What is expected: There is one span to output from the data below: the lines starting at the line with "Guestbook (767, 874)" and ending at the line with "Seat (422, 857)". Output it exactly, ends included, nothing more.

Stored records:
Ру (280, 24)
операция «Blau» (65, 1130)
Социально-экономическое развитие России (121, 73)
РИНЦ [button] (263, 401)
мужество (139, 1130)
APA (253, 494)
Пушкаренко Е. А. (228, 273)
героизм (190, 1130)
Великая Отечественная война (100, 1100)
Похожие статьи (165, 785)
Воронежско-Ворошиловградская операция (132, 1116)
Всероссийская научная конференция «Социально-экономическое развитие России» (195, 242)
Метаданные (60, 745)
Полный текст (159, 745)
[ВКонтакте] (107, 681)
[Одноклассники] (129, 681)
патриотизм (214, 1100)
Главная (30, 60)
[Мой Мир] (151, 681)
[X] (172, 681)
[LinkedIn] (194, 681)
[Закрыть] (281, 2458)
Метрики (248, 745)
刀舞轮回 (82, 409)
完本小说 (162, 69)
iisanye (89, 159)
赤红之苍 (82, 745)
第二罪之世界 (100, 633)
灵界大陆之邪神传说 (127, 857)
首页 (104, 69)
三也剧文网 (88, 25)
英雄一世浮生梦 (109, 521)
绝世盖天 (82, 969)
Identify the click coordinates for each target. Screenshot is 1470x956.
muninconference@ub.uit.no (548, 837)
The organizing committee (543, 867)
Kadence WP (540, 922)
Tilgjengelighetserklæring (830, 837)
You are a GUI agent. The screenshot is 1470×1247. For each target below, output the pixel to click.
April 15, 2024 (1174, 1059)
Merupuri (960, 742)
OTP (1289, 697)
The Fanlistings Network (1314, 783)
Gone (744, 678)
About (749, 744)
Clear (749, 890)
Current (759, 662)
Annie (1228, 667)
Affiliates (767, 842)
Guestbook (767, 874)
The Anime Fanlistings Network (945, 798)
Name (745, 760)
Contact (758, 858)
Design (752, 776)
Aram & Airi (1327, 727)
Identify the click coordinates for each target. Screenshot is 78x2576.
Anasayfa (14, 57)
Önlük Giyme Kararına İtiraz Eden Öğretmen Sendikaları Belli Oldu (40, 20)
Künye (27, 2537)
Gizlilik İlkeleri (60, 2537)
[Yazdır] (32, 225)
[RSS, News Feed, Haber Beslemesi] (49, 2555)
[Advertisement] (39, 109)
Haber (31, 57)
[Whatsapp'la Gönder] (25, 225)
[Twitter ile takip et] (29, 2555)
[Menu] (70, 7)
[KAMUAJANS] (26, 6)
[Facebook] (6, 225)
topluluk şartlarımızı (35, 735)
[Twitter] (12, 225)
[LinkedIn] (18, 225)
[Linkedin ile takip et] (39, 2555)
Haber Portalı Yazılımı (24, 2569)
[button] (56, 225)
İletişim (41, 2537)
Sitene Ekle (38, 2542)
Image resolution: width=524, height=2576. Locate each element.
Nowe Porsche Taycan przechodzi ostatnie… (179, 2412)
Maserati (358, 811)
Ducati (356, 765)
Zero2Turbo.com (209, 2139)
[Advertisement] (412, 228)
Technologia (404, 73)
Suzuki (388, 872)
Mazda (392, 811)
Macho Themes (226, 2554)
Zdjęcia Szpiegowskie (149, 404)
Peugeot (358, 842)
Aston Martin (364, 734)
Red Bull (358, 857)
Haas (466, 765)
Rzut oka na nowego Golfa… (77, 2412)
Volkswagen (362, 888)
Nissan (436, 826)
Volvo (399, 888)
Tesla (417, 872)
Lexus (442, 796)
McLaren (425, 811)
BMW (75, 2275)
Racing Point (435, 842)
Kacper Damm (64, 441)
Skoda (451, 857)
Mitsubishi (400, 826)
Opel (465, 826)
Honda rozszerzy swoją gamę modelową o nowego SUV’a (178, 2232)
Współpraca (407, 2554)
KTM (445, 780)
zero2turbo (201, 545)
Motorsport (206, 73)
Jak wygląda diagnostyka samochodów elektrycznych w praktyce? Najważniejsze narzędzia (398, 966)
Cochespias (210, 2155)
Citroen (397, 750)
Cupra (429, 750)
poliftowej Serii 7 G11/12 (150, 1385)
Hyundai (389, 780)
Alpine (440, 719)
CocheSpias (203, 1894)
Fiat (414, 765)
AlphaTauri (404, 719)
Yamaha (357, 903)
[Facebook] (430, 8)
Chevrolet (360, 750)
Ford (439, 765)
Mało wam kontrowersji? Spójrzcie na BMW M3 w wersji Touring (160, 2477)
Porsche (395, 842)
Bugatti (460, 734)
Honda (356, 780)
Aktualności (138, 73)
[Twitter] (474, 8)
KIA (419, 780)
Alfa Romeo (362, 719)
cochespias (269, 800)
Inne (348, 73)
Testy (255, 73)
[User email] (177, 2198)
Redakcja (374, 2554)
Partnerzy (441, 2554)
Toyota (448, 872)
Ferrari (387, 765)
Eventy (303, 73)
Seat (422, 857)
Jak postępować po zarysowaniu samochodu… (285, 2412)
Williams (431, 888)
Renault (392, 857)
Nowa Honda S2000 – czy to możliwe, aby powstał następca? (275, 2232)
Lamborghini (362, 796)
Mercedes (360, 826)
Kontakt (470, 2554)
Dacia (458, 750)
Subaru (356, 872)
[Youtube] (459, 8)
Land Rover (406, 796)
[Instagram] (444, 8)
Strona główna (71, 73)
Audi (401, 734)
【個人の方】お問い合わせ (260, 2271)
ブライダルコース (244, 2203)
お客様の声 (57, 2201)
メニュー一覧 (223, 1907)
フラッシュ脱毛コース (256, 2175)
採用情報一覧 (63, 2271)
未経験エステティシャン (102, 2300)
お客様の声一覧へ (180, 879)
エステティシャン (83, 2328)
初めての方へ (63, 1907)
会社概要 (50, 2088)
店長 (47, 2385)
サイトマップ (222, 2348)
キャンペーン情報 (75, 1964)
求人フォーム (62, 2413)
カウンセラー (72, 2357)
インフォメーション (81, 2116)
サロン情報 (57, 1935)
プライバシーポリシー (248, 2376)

Your solution:
Guestbook (767, 874)
The Anime Fanlistings Network (945, 798)
Name (745, 760)
Contact (758, 858)
Design (752, 776)
Aram & Airi (1327, 727)
Identify the click coordinates for each target. Screenshot is 78x2576.
Anasayfa (14, 57)
Önlük Giyme Kararına İtiraz Eden Öğretmen Sendikaları Belli Oldu (40, 20)
Künye (27, 2537)
Gizlilik İlkeleri (60, 2537)
[Yazdır] (32, 225)
[RSS, News Feed, Haber Beslemesi] (49, 2555)
[Advertisement] (39, 109)
Haber (31, 57)
[Whatsapp'la Gönder] (25, 225)
[Twitter ile takip et] (29, 2555)
[Menu] (70, 7)
[KAMUAJANS] (26, 6)
[Facebook] (6, 225)
topluluk şartlarımızı (35, 735)
[Twitter] (12, 225)
[LinkedIn] (18, 225)
[Linkedin ile takip et] (39, 2555)
Haber Portalı Yazılımı (24, 2569)
[button] (56, 225)
İletişim (41, 2537)
Sitene Ekle (38, 2542)
Image resolution: width=524, height=2576. Locate each element.
Nowe Porsche Taycan przechodzi ostatnie… (179, 2412)
Maserati (358, 811)
Ducati (356, 765)
Zero2Turbo.com (209, 2139)
[Advertisement] (412, 228)
Technologia (404, 73)
Suzuki (388, 872)
Mazda (392, 811)
Macho Themes (226, 2554)
Zdjęcia Szpiegowskie (149, 404)
Peugeot (358, 842)
Aston Martin (364, 734)
Red Bull (358, 857)
Haas (466, 765)
Rzut oka na nowego Golfa… (77, 2412)
Volkswagen (362, 888)
Nissan (436, 826)
Volvo (399, 888)
Tesla (417, 872)
Lexus (442, 796)
McLaren (425, 811)
BMW (75, 2275)
Racing Point (435, 842)
Kacper Damm (64, 441)
Skoda (451, 857)
Mitsubishi (400, 826)
Opel (465, 826)
Honda rozszerzy swoją gamę modelową o nowego SUV’a (178, 2232)
Współpraca (407, 2554)
KTM (445, 780)
zero2turbo (201, 545)
Motorsport (206, 73)
Jak wygląda diagnostyka samochodów elektrycznych w praktyce? Najważniejsze narzędzia (398, 966)
Cochespias (210, 2155)
Citroen (397, 750)
Cupra (429, 750)
poliftowej Serii 7 G11/12 (150, 1385)
Hyundai (389, 780)
Alpine (440, 719)
CocheSpias (203, 1894)
Fiat (414, 765)
AlphaTauri (404, 719)
Yamaha (357, 903)
[Facebook] (430, 8)
Chevrolet (360, 750)
Ford (439, 765)
Mało wam kontrowersji? Spójrzcie na BMW M3 w wersji Touring (160, 2477)
Porsche (395, 842)
Bugatti (460, 734)
Honda (356, 780)
Aktualności (138, 73)
[Twitter] (474, 8)
KIA (419, 780)
Alfa Romeo (362, 719)
cochespias (269, 800)
Inne (348, 73)
Testy (255, 73)
[User email] (177, 2198)
Redakcja (374, 2554)
Partnerzy (441, 2554)
Toyota (448, 872)
Ferrari (387, 765)
Eventy (303, 73)
Seat (422, 857)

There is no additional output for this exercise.